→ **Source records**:
Segment Open
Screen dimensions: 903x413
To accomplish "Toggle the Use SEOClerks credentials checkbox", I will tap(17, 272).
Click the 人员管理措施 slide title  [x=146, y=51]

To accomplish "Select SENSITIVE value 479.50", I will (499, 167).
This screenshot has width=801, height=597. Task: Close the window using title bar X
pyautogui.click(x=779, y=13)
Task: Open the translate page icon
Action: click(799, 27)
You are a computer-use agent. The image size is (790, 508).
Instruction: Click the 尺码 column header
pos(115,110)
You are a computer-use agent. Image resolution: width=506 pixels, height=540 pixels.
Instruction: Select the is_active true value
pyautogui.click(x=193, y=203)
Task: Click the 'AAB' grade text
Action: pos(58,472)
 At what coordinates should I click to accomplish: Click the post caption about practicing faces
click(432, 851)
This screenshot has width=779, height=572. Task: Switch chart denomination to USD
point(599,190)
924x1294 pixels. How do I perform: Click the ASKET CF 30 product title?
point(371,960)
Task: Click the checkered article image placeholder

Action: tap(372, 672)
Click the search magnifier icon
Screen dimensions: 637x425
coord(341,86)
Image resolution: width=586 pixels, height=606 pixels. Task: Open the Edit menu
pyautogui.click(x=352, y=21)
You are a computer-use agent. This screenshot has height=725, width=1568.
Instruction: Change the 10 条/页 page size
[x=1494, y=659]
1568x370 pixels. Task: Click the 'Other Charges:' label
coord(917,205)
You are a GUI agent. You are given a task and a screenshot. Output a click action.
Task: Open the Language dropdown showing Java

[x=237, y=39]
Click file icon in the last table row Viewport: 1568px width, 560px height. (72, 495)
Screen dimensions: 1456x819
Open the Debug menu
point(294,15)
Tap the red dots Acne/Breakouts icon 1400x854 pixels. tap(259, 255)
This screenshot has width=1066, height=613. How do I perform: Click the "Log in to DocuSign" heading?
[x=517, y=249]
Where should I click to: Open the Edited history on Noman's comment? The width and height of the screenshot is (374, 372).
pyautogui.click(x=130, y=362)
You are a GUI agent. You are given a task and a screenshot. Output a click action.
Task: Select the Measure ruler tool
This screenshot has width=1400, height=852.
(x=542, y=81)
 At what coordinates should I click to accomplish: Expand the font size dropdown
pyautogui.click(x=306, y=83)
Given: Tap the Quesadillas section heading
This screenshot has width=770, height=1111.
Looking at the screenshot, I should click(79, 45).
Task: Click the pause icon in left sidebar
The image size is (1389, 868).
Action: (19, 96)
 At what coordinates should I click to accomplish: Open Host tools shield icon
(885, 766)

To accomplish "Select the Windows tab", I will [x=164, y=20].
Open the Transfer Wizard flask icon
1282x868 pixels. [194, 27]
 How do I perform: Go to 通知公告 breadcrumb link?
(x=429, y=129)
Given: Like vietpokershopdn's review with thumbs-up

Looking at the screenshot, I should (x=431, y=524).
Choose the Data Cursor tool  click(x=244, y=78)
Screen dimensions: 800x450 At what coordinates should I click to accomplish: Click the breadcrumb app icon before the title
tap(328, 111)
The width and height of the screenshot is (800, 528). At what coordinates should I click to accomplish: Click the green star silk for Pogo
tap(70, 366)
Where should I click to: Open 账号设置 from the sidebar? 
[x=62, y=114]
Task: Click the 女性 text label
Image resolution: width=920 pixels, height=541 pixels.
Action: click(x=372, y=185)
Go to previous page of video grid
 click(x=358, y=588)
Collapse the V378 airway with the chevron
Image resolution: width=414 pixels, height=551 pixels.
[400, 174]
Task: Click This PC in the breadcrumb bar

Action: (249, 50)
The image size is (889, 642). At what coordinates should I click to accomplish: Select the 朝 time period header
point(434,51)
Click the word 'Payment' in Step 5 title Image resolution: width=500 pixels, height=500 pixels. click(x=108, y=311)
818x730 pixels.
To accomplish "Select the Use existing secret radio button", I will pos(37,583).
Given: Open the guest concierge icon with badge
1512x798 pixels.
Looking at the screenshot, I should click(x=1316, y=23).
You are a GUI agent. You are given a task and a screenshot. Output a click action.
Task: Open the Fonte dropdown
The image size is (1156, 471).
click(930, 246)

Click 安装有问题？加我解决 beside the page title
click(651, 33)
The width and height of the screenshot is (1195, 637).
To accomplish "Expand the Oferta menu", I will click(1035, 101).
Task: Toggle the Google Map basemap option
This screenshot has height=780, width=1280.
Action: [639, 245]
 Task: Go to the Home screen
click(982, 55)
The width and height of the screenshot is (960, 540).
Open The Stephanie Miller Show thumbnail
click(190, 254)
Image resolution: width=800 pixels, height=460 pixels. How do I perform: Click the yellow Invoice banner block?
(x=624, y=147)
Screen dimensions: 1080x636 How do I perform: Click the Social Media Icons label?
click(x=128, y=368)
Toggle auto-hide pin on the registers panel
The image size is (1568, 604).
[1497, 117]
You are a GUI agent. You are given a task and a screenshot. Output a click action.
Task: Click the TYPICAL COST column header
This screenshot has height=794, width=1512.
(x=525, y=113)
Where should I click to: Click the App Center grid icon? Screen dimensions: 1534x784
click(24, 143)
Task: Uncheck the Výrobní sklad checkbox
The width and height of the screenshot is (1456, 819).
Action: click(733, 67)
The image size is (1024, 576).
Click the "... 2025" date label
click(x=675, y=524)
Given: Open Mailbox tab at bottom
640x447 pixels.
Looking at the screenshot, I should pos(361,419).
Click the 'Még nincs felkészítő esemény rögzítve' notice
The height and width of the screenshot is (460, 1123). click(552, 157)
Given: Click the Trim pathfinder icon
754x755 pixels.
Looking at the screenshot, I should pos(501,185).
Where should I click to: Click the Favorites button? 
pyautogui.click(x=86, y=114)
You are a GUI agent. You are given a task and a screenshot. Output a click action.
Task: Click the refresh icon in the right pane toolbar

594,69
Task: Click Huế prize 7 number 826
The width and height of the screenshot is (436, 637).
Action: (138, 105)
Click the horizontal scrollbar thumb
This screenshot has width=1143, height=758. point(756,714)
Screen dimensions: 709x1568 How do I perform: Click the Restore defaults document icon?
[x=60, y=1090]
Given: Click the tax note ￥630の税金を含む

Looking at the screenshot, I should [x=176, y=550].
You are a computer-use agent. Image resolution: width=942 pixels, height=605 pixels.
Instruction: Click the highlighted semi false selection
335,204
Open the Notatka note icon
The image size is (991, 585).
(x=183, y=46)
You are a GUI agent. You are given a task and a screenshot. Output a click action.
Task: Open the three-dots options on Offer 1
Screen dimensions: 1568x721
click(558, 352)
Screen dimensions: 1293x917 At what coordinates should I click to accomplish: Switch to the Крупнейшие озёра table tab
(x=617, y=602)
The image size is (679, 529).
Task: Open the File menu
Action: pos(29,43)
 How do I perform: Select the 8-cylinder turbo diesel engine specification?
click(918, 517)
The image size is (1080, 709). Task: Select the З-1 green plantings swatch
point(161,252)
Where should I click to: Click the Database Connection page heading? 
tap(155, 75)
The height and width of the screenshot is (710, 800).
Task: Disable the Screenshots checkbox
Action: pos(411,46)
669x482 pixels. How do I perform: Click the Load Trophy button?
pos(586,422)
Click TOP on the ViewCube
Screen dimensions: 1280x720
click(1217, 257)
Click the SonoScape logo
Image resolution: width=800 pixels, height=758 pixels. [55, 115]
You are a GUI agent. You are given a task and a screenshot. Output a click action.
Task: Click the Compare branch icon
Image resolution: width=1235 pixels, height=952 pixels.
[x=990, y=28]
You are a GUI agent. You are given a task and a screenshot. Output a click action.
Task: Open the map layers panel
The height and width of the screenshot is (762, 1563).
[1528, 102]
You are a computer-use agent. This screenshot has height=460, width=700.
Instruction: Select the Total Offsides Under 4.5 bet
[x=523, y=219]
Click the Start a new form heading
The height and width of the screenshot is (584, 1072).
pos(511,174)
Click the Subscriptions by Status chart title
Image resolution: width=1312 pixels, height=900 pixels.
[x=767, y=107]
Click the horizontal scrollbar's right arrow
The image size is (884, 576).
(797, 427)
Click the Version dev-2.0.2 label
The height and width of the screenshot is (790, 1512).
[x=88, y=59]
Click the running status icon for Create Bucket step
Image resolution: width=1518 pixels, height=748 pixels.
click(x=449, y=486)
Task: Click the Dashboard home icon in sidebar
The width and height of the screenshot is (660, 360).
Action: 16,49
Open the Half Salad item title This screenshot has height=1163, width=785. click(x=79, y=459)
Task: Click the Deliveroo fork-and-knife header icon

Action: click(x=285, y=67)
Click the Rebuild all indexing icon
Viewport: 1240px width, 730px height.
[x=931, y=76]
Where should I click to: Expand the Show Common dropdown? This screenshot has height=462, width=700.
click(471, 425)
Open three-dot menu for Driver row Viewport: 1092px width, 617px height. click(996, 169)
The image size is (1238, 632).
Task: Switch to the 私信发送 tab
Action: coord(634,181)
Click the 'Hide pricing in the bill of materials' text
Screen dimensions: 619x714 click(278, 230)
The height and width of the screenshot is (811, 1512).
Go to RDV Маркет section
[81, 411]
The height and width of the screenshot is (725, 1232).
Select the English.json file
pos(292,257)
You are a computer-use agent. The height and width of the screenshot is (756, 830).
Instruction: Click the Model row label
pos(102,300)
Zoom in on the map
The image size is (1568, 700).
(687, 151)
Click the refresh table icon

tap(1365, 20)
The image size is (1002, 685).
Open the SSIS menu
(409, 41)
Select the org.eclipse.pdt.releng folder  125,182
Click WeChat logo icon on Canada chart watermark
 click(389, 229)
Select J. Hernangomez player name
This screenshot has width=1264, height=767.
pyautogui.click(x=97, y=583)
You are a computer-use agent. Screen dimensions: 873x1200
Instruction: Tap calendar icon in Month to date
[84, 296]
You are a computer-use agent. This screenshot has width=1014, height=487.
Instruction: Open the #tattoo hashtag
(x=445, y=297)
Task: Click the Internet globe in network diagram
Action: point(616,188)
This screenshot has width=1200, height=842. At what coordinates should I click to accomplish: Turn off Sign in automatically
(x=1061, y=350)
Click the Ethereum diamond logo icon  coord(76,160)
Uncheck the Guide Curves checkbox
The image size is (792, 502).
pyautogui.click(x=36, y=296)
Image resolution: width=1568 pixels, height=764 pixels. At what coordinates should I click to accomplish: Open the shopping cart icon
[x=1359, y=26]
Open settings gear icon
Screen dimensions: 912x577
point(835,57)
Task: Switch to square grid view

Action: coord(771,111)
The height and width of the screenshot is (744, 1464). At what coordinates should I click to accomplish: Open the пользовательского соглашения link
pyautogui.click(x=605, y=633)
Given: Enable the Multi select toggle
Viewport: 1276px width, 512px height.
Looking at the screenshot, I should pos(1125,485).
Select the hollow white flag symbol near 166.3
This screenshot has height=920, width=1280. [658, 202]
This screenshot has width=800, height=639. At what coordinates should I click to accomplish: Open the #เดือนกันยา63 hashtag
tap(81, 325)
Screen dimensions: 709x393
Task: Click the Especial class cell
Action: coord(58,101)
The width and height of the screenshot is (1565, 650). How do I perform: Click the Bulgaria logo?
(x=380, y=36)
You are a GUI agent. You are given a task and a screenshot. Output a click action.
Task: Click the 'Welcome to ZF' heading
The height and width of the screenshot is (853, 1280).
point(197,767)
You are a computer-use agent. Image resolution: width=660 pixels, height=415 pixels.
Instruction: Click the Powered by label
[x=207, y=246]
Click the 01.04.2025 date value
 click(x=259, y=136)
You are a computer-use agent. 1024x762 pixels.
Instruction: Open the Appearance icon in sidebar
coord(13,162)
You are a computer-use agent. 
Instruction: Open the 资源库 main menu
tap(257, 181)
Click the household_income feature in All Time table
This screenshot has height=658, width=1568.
Segment Closed
→ **Your objective**:
Of all the entries above, output exactly the lines between the one holding "Click WeChat logo" and the one holding "Given: Enable the Multi select toggle", inclusive.

→ **Answer to this problem**:
Click WeChat logo icon on Canada chart watermark
 click(389, 229)
Select J. Hernangomez player name
This screenshot has width=1264, height=767.
pyautogui.click(x=97, y=583)
You are a computer-use agent. Screen dimensions: 873x1200
Instruction: Tap calendar icon in Month to date
[84, 296]
You are a computer-use agent. This screenshot has width=1014, height=487.
Instruction: Open the #tattoo hashtag
(x=445, y=297)
Task: Click the Internet globe in network diagram
Action: point(616,188)
This screenshot has width=1200, height=842. At what coordinates should I click to accomplish: Turn off Sign in automatically
(x=1061, y=350)
Click the Ethereum diamond logo icon  coord(76,160)
Uncheck the Guide Curves checkbox
The image size is (792, 502).
pyautogui.click(x=36, y=296)
Image resolution: width=1568 pixels, height=764 pixels. At what coordinates should I click to accomplish: Open the shopping cart icon
[x=1359, y=26]
Open settings gear icon
Screen dimensions: 912x577
point(835,57)
Task: Switch to square grid view

Action: coord(771,111)
The height and width of the screenshot is (744, 1464). At what coordinates should I click to accomplish: Open the пользовательского соглашения link
pyautogui.click(x=605, y=633)
Given: Enable the Multi select toggle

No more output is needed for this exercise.